*** Block opens ***
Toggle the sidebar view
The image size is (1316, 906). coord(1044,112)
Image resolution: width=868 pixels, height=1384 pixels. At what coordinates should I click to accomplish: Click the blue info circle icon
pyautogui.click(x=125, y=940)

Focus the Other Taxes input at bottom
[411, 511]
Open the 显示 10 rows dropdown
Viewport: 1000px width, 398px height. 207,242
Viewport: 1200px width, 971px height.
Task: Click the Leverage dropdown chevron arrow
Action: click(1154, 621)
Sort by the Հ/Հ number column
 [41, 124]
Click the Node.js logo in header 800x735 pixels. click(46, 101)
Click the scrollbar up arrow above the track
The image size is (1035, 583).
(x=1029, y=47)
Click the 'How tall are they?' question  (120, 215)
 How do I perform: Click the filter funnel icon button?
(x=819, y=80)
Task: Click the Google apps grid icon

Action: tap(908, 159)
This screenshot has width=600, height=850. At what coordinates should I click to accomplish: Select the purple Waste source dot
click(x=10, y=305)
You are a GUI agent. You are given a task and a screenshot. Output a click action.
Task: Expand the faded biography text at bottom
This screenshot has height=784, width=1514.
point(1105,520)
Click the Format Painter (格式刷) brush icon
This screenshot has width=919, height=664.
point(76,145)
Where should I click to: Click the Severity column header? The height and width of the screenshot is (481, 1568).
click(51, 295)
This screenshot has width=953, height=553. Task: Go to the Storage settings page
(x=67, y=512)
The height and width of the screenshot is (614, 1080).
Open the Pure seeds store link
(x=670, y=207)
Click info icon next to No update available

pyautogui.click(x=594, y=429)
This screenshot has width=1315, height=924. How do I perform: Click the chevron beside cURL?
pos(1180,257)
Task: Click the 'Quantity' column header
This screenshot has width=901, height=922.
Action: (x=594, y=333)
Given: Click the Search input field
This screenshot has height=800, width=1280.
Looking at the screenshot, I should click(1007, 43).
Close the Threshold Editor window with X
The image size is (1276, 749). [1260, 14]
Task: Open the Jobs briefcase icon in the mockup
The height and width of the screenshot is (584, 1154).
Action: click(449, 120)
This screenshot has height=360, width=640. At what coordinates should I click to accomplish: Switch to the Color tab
*** Block closes ***
*What to do*. If a line comes after the one containing "Click the Node.js", leave it out; set down every line of the data before it, and that line itself, exactly.

*Reply to the exercise*.
Toggle the sidebar view
The image size is (1316, 906). coord(1044,112)
Image resolution: width=868 pixels, height=1384 pixels. At what coordinates should I click to accomplish: Click the blue info circle icon
pyautogui.click(x=125, y=940)

Focus the Other Taxes input at bottom
[411, 511]
Open the 显示 10 rows dropdown
Viewport: 1000px width, 398px height. 207,242
Viewport: 1200px width, 971px height.
Task: Click the Leverage dropdown chevron arrow
Action: click(1154, 621)
Sort by the Հ/Հ number column
 [41, 124]
Click the Node.js logo in header 800x735 pixels. click(46, 101)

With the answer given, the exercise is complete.